Subsidiaries of Duke Energy are also exposed to market fluctuations in the prices of NGLs related to their ongoing gathering and processing operating activities. Duke Energy closely monitors the risks associated with NGL price changes on its future operations, and where appropriate, uses crude oil and natural gas commodity instruments to hedge NGL prices. Based on a sensitivity analysis as of December 31, 1999, it was estimated that if NGL prices average one cent per gallon less in 2000, earnings before income taxes would decrease by approximately $6 million, after considering the effect of Duke Energy's commodity hedge positions. Comparatively, based on sensitivity analysis as of December 31, 1998, if NGL prices would have averaged one cent per gallon less in 1999, it was estimated that earnings before income taxes would have decreased by approximately $8 million.

-EQUITY PRICE RISK
Duke Energy maintains trust funds, as required by the Nuclear Regulatory Commission, to fund certain costs of nuclear decommissioning. (See Note 11 to the Consolidated Financial Statements.) As of December 31, 1999 and 1998, these funds were invested primarily in domestic and international equity securities, fixed-rate, fixed-income securities and cash and cash equivalents.
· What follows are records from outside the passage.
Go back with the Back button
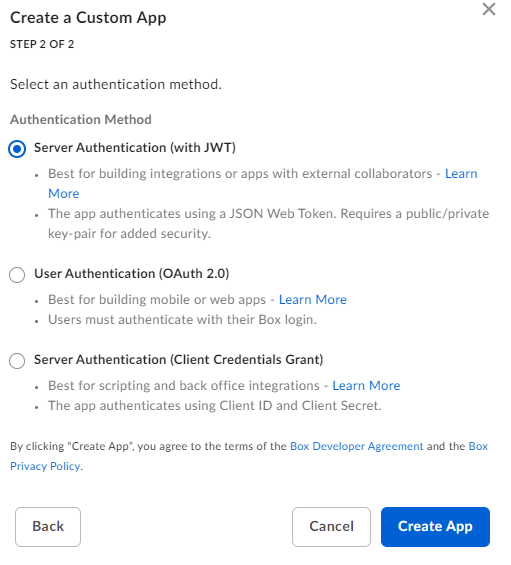The image size is (511, 565). click(x=48, y=527)
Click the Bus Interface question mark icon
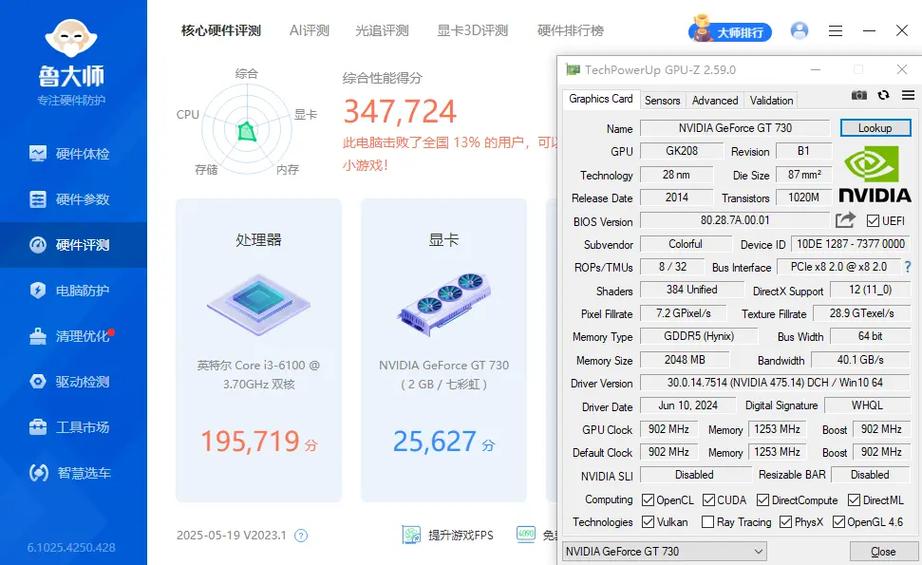922x565 pixels. [x=908, y=267]
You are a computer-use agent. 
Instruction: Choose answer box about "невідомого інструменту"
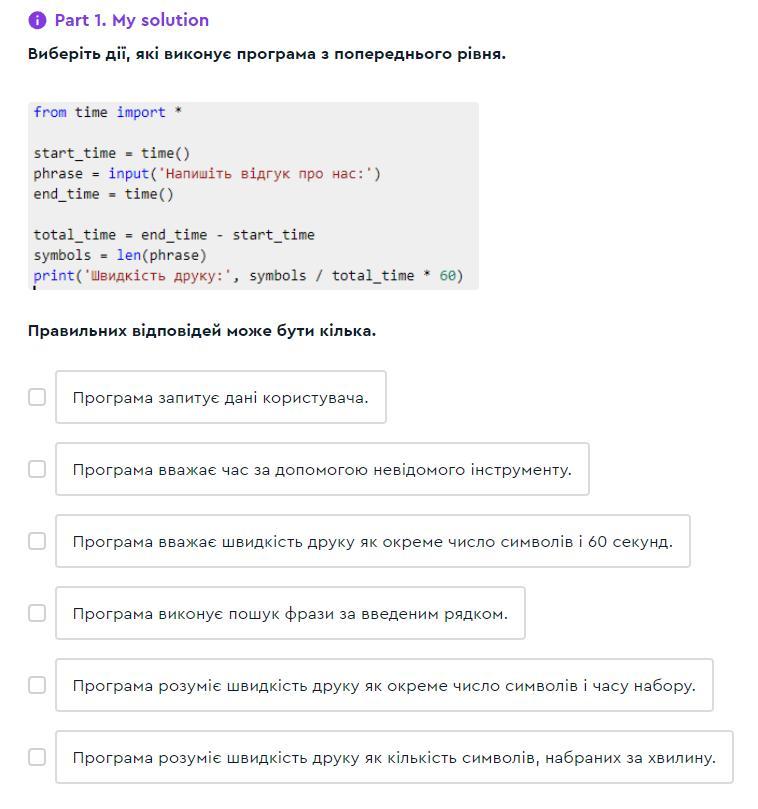point(322,469)
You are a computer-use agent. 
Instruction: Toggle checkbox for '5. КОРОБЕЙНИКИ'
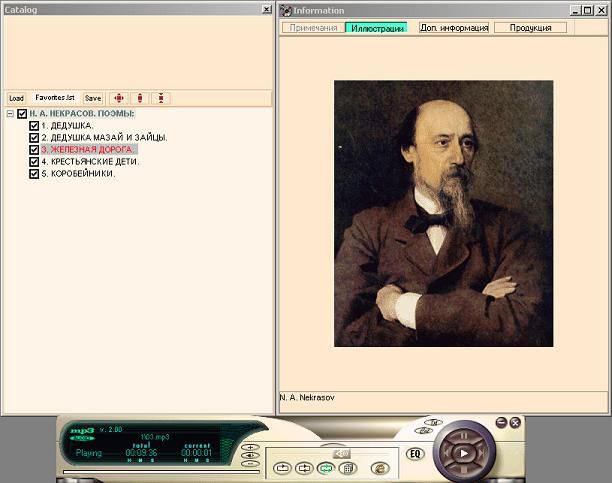[34, 173]
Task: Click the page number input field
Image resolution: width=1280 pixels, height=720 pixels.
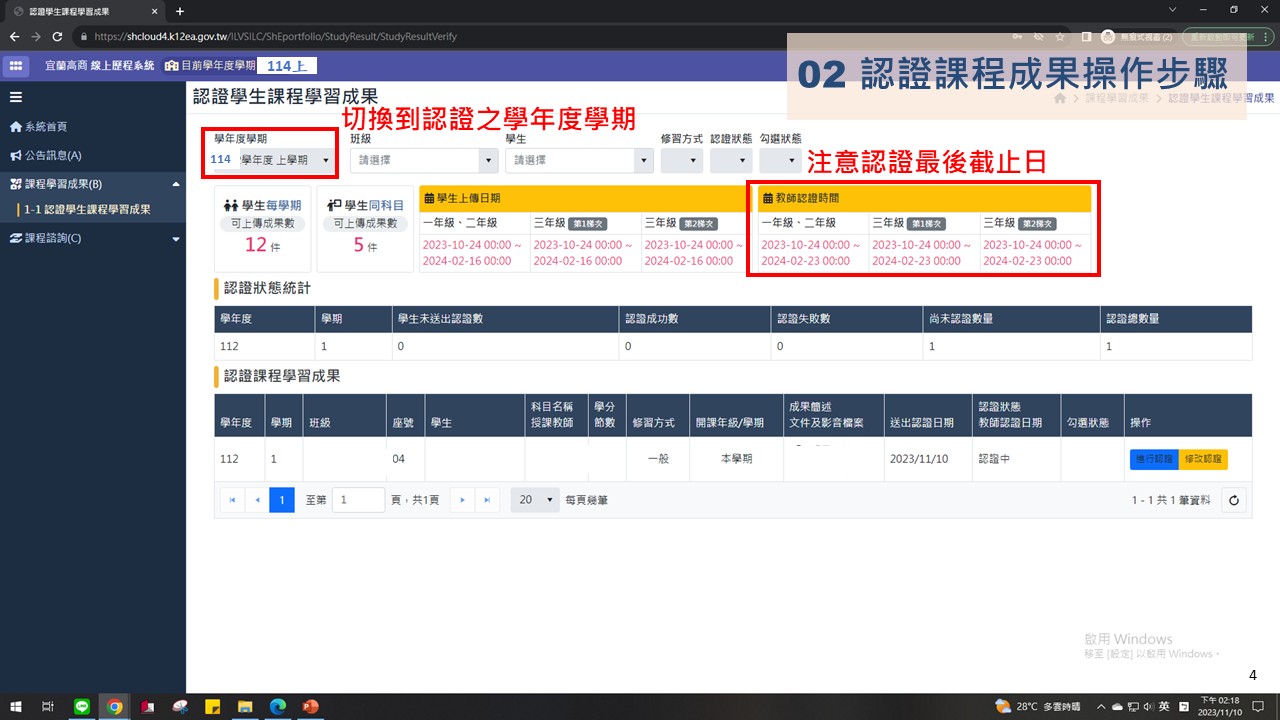Action: pyautogui.click(x=358, y=500)

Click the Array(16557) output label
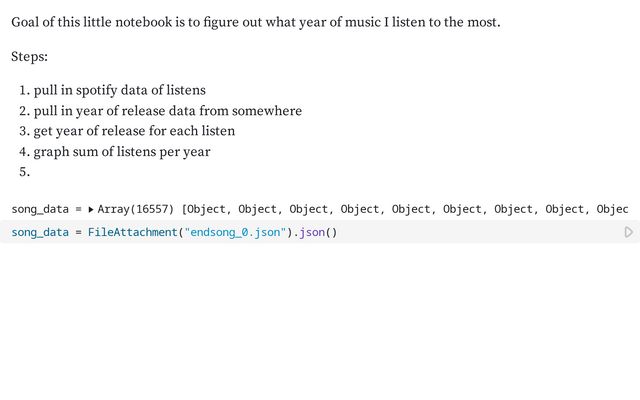[135, 209]
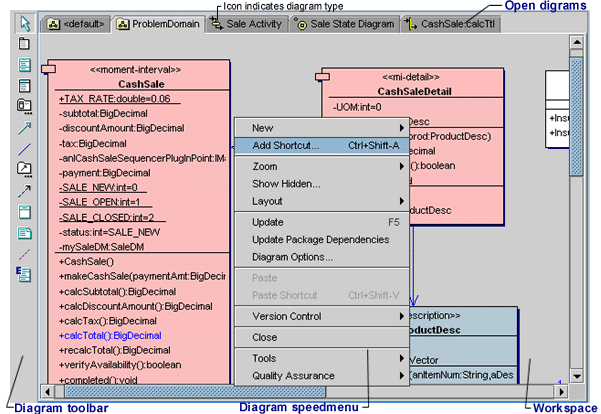Click Update Package Dependencies
601x414 pixels.
[320, 239]
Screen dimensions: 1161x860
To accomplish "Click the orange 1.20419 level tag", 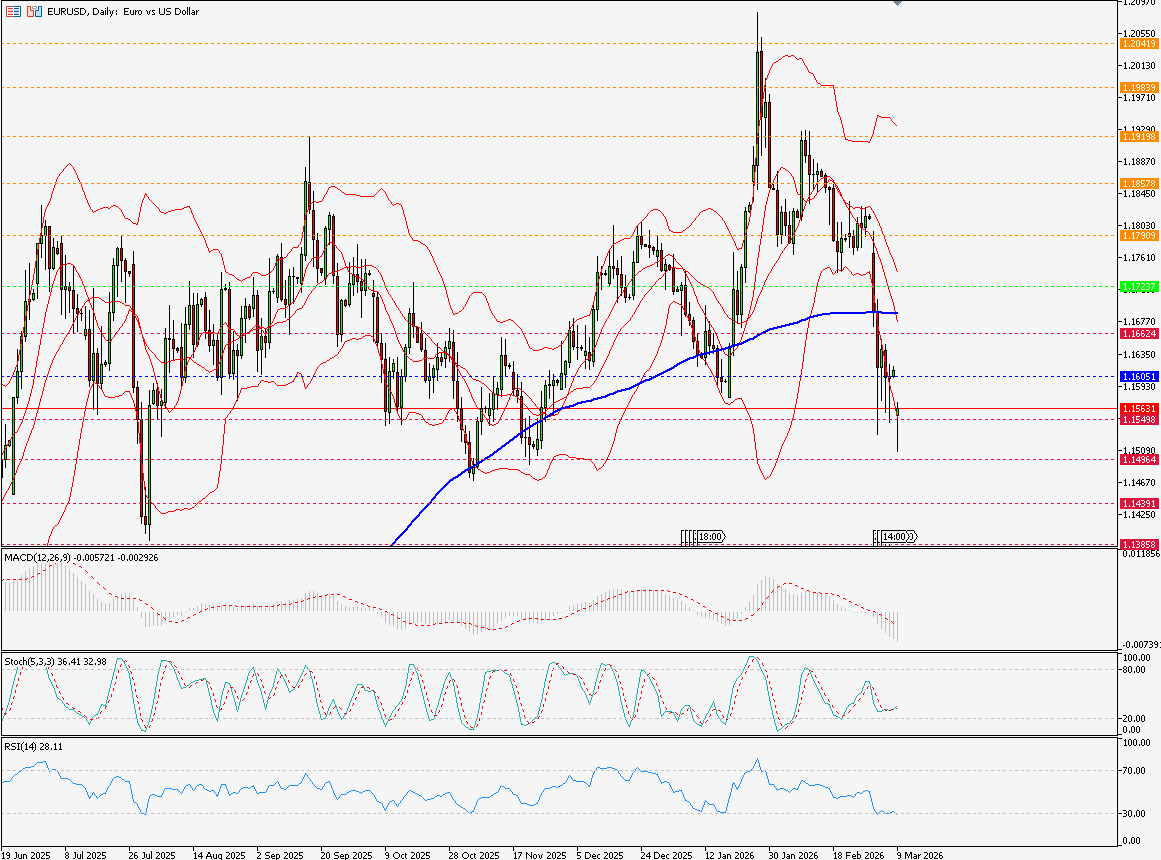I will 1139,44.
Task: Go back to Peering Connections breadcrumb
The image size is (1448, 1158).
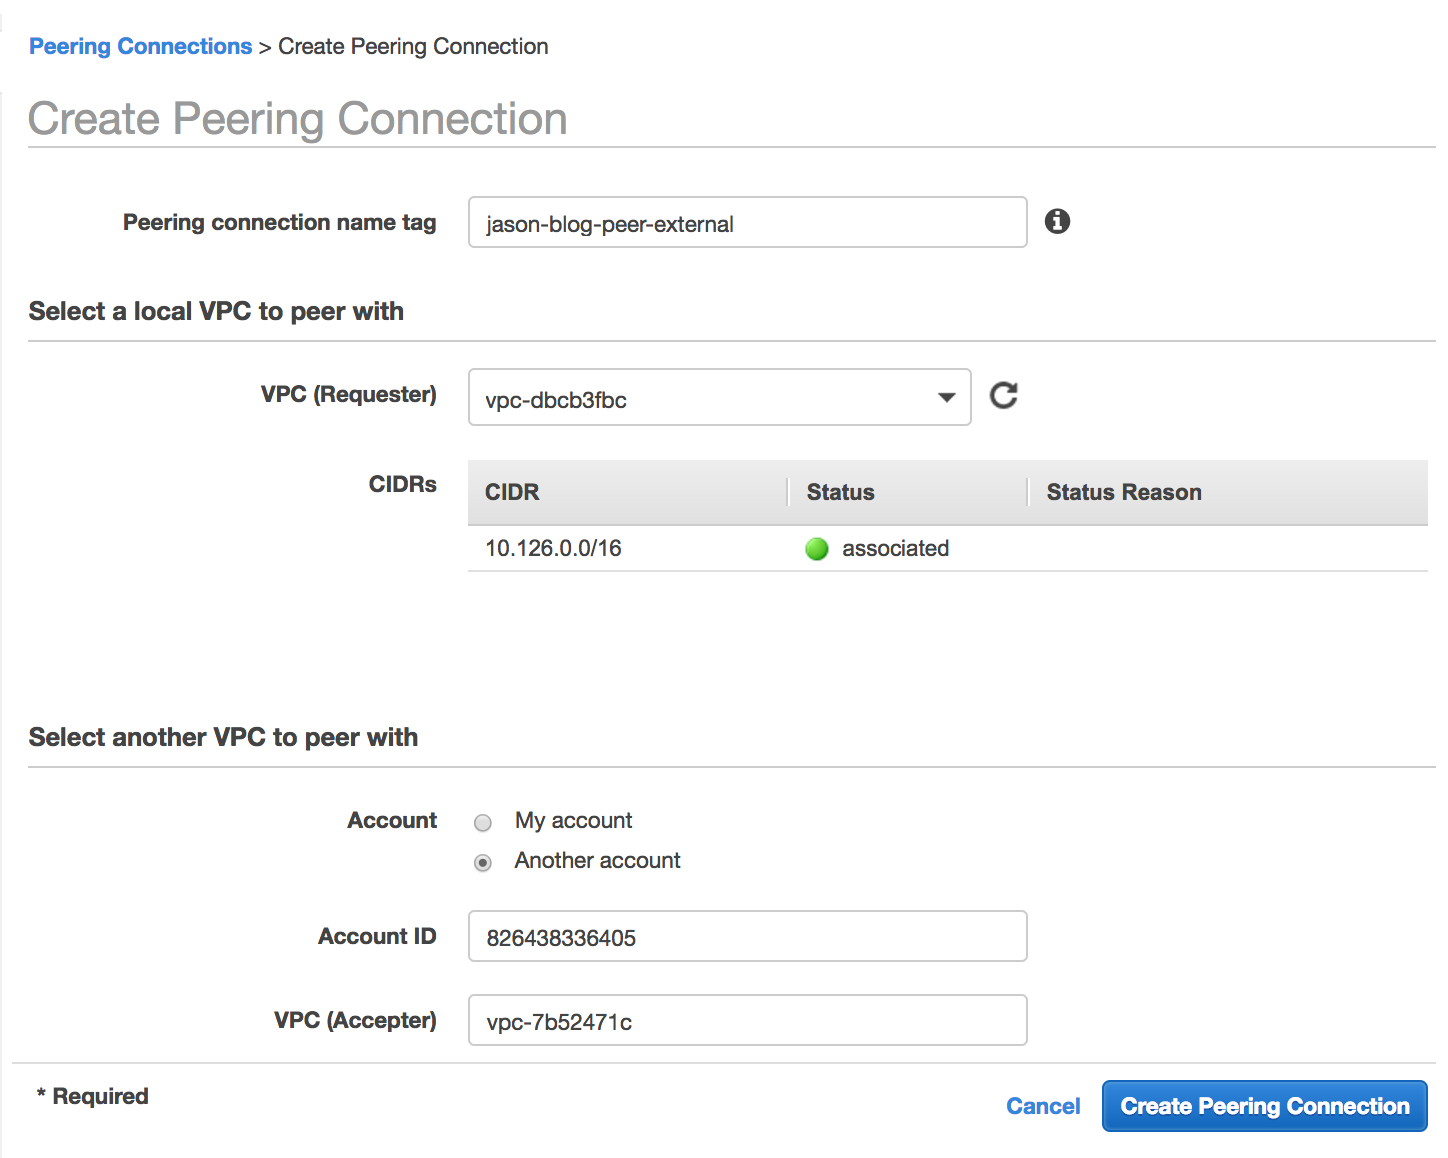Action: (x=140, y=47)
Management believes that its exposure to fluctuations in equity prices or interest rates will not materially affect consolidated results of operations. See further discussion in the Current Issues, Nuclear Decommissioning Costs section of Management's Discussion and Analysis.

-FOREIGN OPERATIONS RISK
Duke Energy is exposed to foreign currency risk, sovereign risk and other foreign operations risk that arise from investments in international affiliates and businesses owned and operated in foreign countries. To mitigate risks associated with foreign currency fluctuations, when possible, contracts are denominated in or indexed to the U. S. dollar or may be hedged through debt denominated in the foreign currency. Duke Energy also uses foreign currency derivatives, where possible, to manage its risk related to foreign currency fluctuations. To monitor its currency exchange rate risks, Duke Energy uses sensitivity analysis, which measures the impact of a devaluation of the foreign currencies to which it has exposure.

At December 31, 1999, Duke Energy's primary foreign currency exchange rate exposures were the Brazilian real, the Australian dollar and the Canadian dollar. Exposures to other foreign currencies were not material. Based on the sensitivity analysis at December 31, 1999, a 10% devaluation in the currency exchange rates in Brazil would reduce Duke Energy's financial position by $65 million and would not significantly affect Duke Energy's consolidated results of operations or cash flows over the next twelve months. Based on the sensitivity analysis at December 31, 1999, a 10% devaluation in other foreign currencies were insignificant to Duke Energy's consolidated results of operations, financial position or cash flows. Exposures to foreign currency risks were not material to consolidated results of operations, financial position or cash flows during 1998.